Now that he is a bit older there is a little more room for manoeuvre but in those early newborn days it took my breath away how this new person was so absolutely dependant on me. A huge challenge but also a huge privilege and adventure.
Taking your child home for the first time: When I found out that I was pregnant homebirth was always at the back of my mind but I thought as a first time mama it probably wouldn’t be possible for me. Then on our first midwife appointment our brilliant midwife offered it as a birthing option just like any other. Her confidence and positivity absolutely normalised the idea for us and, after some discussion, my partner and I agreed that homebirthwas the way we would like to have our baby.
Through our midwife’s support I was lucky enough to birth my son naturally in our bedroom at home. A truly magical and empowering experience that I will always be grateful to her for. Once Robin arrived our midwives stayed for a couple of hours, then they left and it was just us together in our house. It was so surreal that when Jo came home from work because my waters had broken a matter of hours before we had been two, and now we were three.
The hardest parts of being a mother: The fact that it is absolutely unrelenting – it never stops! As he gets older I get more used to this but when he was tiny the new rhythm of life took some getting used to. There really is no downtime and at times when he was newborn I felt like I would have given anything for someone to take him off my hands so my partner and I could take a breath. As a breastfeeding mum I felt this particularly keenly as he has always fed a lot. Taking any time away from him has been impossible. I feel we have forged a brilliant partnership, but the intensity of that hasn’t always been easy.
Before I had Robin I was a freelance theatre director, and that aspect of my life is now turned on its head in many respects. Much of the work I used to do simply isn’t possible anymore. And childcare arrangements for freelancers are not for the fainthearted. I still haven’t figured how that is going to work, but I’m enjoying being a mama at the moment so am not trying to think about it too much right now.

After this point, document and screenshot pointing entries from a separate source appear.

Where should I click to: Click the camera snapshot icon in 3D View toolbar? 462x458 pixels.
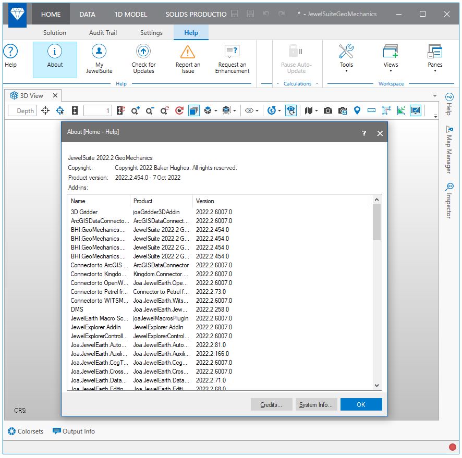[x=328, y=110]
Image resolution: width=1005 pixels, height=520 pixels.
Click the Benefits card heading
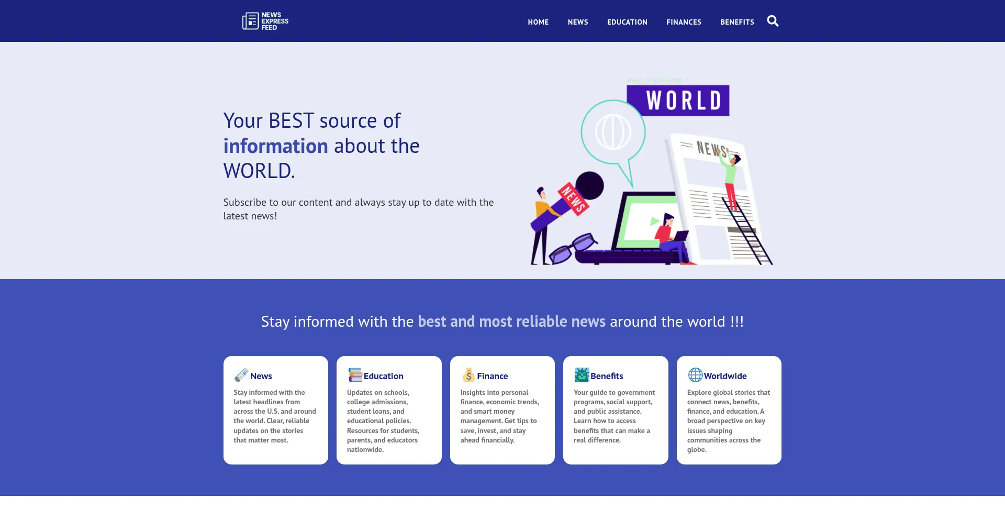[x=607, y=376]
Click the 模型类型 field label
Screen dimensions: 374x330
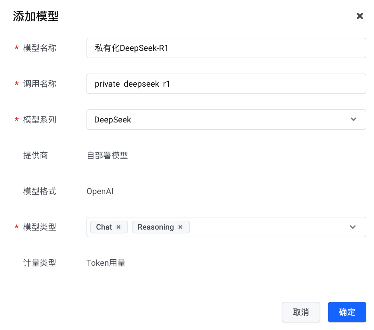click(x=40, y=227)
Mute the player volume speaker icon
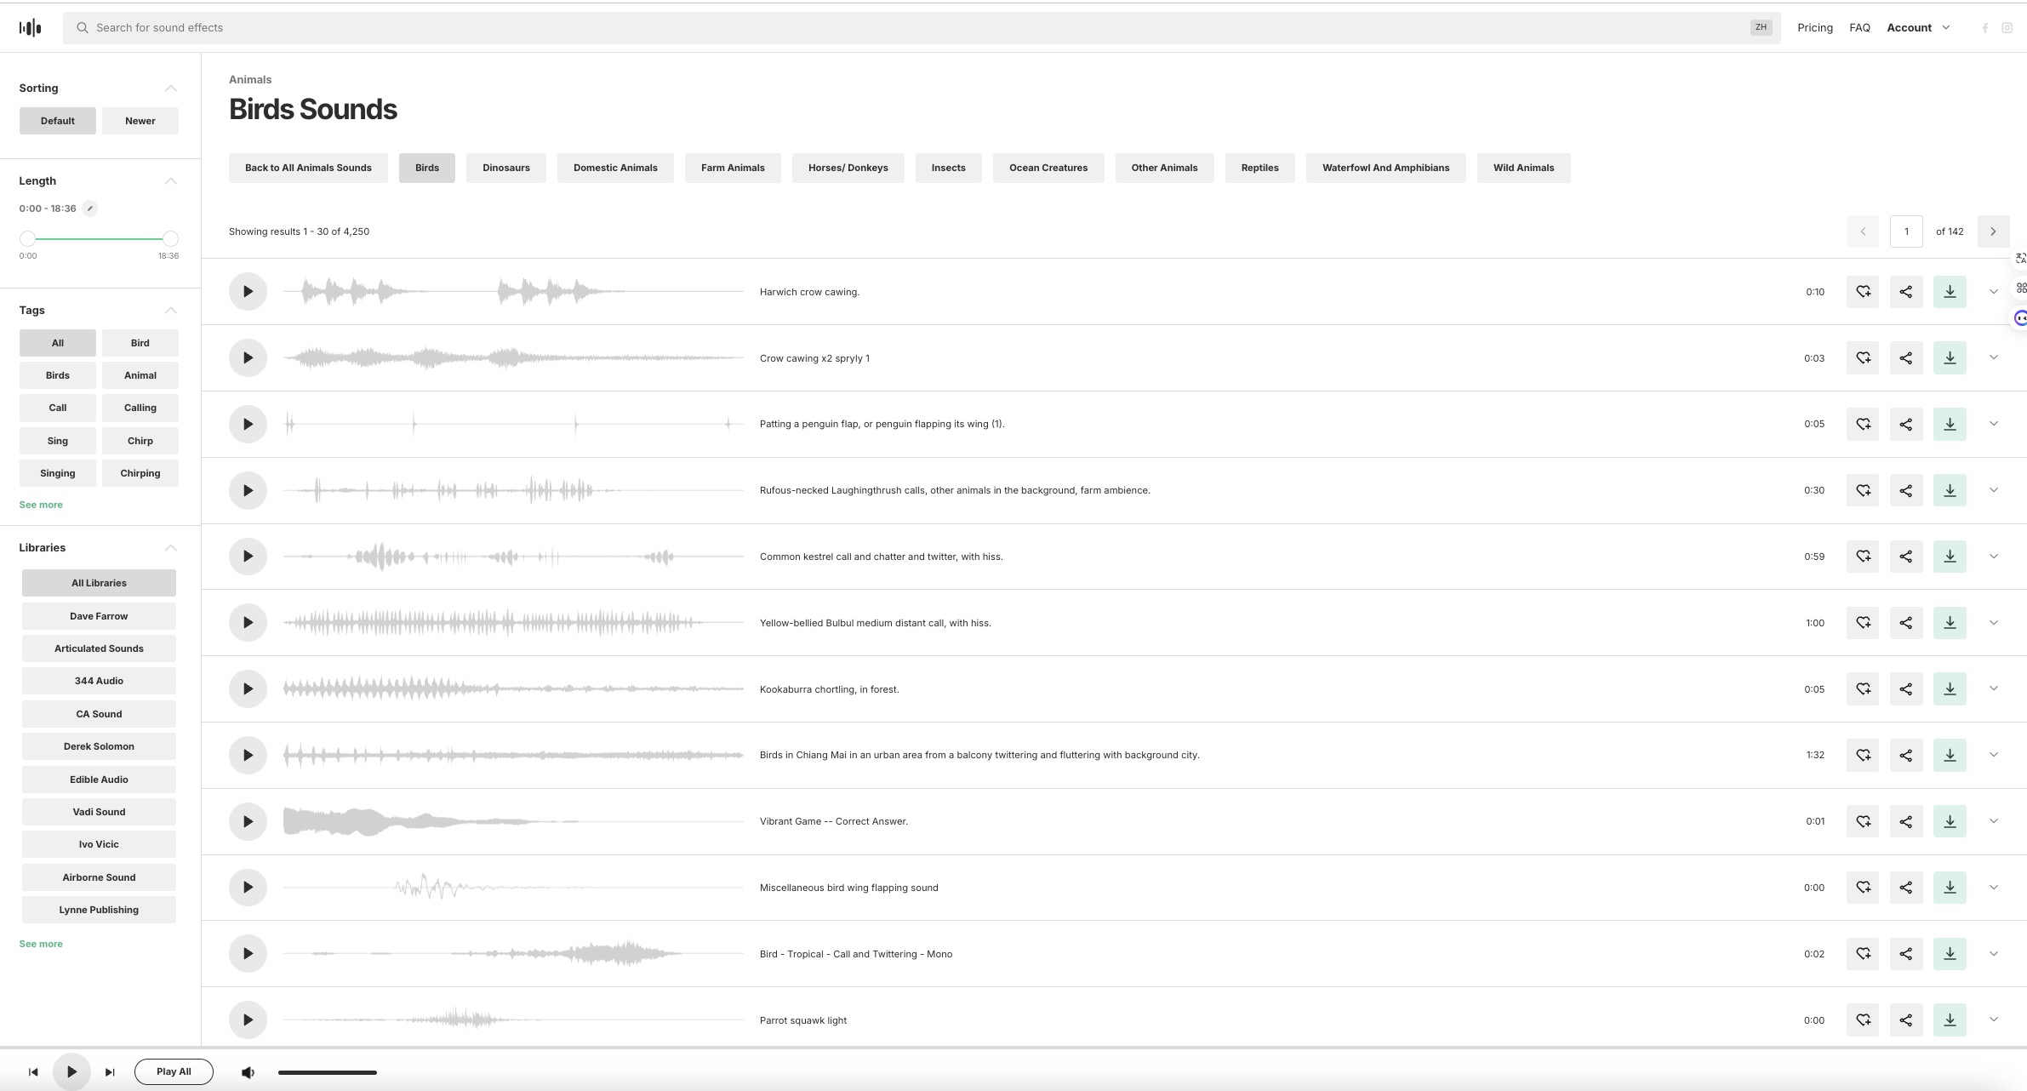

Has becoming a mother changed you? Yes and no. I feel like the same person, but in birthing my son I feel stronger, and more able to take things on. At the same time I can feel more vulnerable and protective – that I want to keep the bad things in the world away from my him. At times the world feels so much more fraught and complicated than it did before. At other times in when I am absorbed in the act of being a mama it feels like the world is simpler, smaller, and less complicated in the fulfilment of this natural act of love.
Hopes for your family: That we can spend as many happy and healthy times together as we possibly can. And that Jo and I can support our son to find his way in the world with both courage and kindness.
What advice would you offer to new and expectant mums? Try not to expect anything. Just take each thing as it comes and embrace it because these are the happy days that you will look back on fondly in years to come. And enjoy the ride however chaotic it may be because wherever it takes you it is the most glorious adventure.